Von sechs bis acht Saiten haben alle meine Gitarren aus diesem Tonholz immer am besten geklungen. Der vorzeitige Höhepunkt in Sachen ERG-Sound war für mich erreicht, als mir Jeff Kiesel 2014 einen Kiesel K8 Prototyp mit Sumpfesche Korpus, Makassar-Ebenholz-Top und einem durchgehenden, fünfteiligen Walnuss/Koa-Hals mit Ebenholzgriffbrett baute. Die Gitarre zersägte einfach alles, was ich bis dato in meinem Arsenal hatte und wurde somit für mich zur Vorlage für den perfekten Ton!
Ich muss aber gestehen, dass ich in der Zwischenzeit etwas bequem geworden bin und Gitarren mit 7 Saiten denen mit 8 vorziehe. Selbst nach etlichen Jahren mit achtsaitigen Gitarren fordern diese von mir deutlich mehr Konzentration beim Spielen, als 6- oder 7-Strings, zwischen denen ich quasi keinen Unterschied mehr spüre. Vielleicht ist es dem jahrelangen Fokus auf 8-Saiter zu verdanken, dass mir siebensaitige Gitarren jetzt so komfortabel vorkommen und ich würde auf jeden Fall auch grundsätzlich sagen, dass mich diese massiven Gitarren im Endeffekt auch zu einem besseren Gitarristen gemacht haben.

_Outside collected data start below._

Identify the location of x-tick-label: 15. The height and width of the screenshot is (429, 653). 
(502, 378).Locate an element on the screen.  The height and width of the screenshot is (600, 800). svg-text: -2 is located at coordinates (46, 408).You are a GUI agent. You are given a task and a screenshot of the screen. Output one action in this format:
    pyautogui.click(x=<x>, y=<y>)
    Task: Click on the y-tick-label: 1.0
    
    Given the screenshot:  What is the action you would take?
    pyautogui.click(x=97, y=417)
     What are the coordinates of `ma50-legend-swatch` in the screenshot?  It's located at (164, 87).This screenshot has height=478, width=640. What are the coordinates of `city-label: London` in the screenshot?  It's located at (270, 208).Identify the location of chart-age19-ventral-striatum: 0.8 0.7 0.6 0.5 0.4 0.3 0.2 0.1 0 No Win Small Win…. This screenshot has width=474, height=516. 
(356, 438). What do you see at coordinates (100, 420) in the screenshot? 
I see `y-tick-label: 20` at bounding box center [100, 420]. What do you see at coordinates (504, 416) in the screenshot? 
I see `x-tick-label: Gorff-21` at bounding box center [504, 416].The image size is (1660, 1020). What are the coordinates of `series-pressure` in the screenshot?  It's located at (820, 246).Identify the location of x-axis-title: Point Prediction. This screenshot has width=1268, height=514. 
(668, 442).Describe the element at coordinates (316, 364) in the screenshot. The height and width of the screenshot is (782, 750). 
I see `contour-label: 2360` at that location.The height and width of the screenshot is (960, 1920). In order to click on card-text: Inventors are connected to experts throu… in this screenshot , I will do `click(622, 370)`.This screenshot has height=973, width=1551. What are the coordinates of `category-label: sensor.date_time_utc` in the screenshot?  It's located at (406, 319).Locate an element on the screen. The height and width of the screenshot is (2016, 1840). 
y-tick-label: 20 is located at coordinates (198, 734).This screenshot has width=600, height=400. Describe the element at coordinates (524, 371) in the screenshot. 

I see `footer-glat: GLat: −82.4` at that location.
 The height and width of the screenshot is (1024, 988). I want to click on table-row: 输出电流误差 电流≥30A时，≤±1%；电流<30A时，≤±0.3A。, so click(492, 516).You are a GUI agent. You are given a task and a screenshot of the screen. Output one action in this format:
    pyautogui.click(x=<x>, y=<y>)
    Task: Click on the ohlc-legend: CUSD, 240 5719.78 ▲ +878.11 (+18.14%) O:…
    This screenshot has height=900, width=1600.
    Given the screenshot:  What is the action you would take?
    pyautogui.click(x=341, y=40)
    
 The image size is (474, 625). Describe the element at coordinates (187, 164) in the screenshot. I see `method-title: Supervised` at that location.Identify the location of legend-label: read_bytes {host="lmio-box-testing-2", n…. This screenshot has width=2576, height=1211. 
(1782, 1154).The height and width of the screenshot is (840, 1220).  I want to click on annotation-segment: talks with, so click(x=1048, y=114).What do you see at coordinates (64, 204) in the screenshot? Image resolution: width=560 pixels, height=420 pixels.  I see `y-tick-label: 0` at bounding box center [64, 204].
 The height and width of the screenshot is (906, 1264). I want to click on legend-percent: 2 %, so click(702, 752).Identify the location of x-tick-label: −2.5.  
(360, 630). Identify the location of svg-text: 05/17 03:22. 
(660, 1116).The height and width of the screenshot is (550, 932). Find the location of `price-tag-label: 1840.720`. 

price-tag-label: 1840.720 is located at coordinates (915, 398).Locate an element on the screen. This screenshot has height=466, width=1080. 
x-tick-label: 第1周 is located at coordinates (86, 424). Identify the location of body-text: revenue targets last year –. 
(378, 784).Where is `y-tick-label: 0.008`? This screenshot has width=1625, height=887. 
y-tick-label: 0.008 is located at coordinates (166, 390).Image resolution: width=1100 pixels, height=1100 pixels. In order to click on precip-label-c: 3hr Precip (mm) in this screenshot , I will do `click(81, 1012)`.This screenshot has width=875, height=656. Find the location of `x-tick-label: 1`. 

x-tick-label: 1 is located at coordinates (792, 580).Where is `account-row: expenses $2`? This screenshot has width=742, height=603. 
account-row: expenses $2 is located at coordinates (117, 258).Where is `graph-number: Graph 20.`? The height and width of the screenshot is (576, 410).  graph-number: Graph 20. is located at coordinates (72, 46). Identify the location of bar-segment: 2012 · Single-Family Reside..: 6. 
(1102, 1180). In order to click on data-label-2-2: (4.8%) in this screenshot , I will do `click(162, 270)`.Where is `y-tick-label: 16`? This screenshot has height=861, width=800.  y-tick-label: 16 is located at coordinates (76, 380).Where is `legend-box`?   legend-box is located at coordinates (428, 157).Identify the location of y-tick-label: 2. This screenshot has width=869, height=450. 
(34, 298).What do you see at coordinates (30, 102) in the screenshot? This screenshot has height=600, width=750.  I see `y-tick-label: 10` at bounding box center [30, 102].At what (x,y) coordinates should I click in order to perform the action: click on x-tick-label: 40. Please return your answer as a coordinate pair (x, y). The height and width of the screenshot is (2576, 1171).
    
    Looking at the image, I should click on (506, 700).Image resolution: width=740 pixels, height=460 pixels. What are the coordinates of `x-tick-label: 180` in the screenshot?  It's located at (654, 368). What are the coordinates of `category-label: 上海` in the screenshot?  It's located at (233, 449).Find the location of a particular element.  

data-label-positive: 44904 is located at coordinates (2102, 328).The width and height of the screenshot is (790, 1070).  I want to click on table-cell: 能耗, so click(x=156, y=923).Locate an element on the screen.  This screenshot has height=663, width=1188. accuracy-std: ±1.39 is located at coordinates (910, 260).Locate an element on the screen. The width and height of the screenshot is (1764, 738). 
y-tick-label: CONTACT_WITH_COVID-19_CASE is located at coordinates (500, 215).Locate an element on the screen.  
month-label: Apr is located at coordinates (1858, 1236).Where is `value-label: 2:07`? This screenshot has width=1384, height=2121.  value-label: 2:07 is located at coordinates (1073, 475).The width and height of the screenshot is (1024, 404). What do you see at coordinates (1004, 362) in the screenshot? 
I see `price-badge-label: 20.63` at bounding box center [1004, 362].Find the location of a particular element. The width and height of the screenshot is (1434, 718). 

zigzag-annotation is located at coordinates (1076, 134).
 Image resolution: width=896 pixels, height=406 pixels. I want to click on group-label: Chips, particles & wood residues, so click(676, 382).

Aber Komfort und Spielfreude sind mir wichtig, besonders live. Also habe ich mir den K8 Prototyp als Vorlage genommen und auf dieser Basis eine Kiesel DC7X aus folgenden Tonhölzern bauen lassen:
Sumpfeschekorpus
Sumpfesche-Top
27″ Walnuss/Ahorn-Hals, durchgehend
Royal-Ebenholzgriffbrett
Ansonsten geht es sehr minimalistisch zur Sache: Mehr als Hipshot fixed Bridge, Steg-Humbucker und Volume-Poti findet man auf dem Korpus nicht. Das Finish ist ebenfalls lediglich ein hauchdünnes – von Kiesel Guitars das sogenannte „Raw Tone Finish“ – in mattem Schwarz. Gestimmt ist die Gitarre wie eine 8-String ohne hohe E-Saite. In dem Tuning habe ich grad ein ganzes Album für meine Band Nightmarer geschrieben und da ich nicht der große Virtuoso bin, kann ich ohne die extra hohe Saite leben. Die Maxime beim Zusammenstellen dieser Gitarre lautete jedenfalls ganz klar „Reduce to the Max“ – und das Ergebnis trifft den Nagel auf den Kopf! Die Gitarre klingt ungemein aggressiv, hat ein brutales Single-Note- Attack und überträgt selbst Akkorde in den tiefsten Lagen transparent und ausgewogen. Darüber hinaus ist die Gitarre sehr leicht, was zusätzlich für Komfort sorgt. Aber …
Welche ERG ist die richtige für mich?
Eigentlich ist die Frage kurz und knapp beantwortet! Sollte dein Fokus auf dem Rhythmus-Spiel in sehr tiefen Tunings liegen, schaff dir eine ERG mit Bariton-Mensur und hell klingenden Tonhölzern an. Als Lead-Gitarrist oder Shredder bist du auf einer 7-String mit Standard-Mensur hingegen sicherlich komfortabler unterwegs – auch die Auswahl der Tonhölzer wird in diesem Falle etwas flexibler. Wenn man nun aber beides möchte – ein tiefes Tuning mit straffem und transparentem Low-End in Verbindung mit komfortabel zu spielenden und cremig klingenden Leads, ist ein Multiscale-Instrument uneingeschränkt zu empfehlen!